_Extracted data_.
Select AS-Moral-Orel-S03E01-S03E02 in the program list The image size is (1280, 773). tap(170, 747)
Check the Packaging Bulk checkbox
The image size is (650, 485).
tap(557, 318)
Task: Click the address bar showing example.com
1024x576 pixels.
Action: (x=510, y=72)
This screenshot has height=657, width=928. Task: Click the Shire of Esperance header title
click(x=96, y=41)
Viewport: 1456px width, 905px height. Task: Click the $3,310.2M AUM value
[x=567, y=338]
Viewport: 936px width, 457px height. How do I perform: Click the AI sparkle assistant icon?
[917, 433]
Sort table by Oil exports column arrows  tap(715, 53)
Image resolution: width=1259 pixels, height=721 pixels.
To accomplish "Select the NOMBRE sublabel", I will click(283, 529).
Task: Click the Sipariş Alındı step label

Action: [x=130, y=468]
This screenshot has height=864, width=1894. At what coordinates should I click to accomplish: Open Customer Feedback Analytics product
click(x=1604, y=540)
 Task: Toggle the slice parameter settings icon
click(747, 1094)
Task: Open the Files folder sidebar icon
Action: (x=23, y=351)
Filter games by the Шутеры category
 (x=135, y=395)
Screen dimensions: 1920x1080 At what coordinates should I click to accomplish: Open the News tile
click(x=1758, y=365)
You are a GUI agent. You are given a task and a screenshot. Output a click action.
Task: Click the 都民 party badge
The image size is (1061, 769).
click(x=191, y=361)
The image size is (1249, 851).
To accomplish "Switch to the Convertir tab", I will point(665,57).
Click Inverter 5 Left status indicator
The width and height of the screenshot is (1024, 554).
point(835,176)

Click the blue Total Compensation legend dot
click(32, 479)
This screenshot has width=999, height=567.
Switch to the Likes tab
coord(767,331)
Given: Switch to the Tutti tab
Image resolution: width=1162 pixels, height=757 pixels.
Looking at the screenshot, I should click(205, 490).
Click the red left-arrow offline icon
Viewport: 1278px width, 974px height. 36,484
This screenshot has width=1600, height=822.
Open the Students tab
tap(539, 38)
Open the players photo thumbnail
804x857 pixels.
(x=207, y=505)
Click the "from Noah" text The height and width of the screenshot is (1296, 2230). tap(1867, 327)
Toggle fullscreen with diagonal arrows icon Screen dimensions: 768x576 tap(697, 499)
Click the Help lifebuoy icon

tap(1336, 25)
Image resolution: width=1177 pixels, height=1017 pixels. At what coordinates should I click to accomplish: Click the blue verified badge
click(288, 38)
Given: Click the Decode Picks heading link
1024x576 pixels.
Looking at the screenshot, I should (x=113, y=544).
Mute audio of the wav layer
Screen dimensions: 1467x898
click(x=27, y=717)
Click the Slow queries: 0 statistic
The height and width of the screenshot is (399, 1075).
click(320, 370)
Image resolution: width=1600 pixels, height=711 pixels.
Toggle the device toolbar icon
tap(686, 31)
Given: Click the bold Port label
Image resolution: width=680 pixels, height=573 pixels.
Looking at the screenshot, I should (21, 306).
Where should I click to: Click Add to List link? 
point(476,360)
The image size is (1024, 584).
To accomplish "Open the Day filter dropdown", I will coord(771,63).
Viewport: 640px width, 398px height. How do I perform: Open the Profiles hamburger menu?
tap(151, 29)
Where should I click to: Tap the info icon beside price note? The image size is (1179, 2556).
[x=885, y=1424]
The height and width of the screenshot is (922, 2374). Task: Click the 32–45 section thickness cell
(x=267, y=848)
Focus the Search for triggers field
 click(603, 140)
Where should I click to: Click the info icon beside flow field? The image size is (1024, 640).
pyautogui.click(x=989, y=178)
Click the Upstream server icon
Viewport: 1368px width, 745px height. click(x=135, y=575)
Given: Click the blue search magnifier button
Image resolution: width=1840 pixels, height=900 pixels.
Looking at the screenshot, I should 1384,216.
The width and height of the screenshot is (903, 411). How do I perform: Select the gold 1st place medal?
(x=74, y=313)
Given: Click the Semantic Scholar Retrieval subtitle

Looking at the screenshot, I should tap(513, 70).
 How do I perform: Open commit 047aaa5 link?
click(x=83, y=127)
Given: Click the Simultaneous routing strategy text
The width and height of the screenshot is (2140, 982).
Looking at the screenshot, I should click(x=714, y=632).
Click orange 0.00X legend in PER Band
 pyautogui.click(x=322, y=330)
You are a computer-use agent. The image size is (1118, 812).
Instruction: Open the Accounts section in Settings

_Exercise directions_.
Using the entries above, repeat only the lines from the one containing "Task: Click the Sipariş Alındı step label" through the one containing "Given: Switch to the Tutti tab", end lines included.

_Exercise output_.
Task: Click the Sipariş Alındı step label

Action: [x=130, y=468]
This screenshot has height=864, width=1894. At what coordinates should I click to accomplish: Open Customer Feedback Analytics product
click(x=1604, y=540)
 Task: Toggle the slice parameter settings icon
click(747, 1094)
Task: Open the Files folder sidebar icon
Action: (x=23, y=351)
Filter games by the Шутеры category
 (x=135, y=395)
Screen dimensions: 1920x1080 At what coordinates should I click to accomplish: Open the News tile
click(x=1758, y=365)
You are a GUI agent. You are given a task and a screenshot. Output a click action.
Task: Click the 都民 party badge
The image size is (1061, 769).
click(x=191, y=361)
The image size is (1249, 851).
To accomplish "Switch to the Convertir tab", I will point(665,57).
Click Inverter 5 Left status indicator
The width and height of the screenshot is (1024, 554).
point(835,176)

Click the blue Total Compensation legend dot
click(32, 479)
This screenshot has width=999, height=567.
Switch to the Likes tab
coord(767,331)
Given: Switch to the Tutti tab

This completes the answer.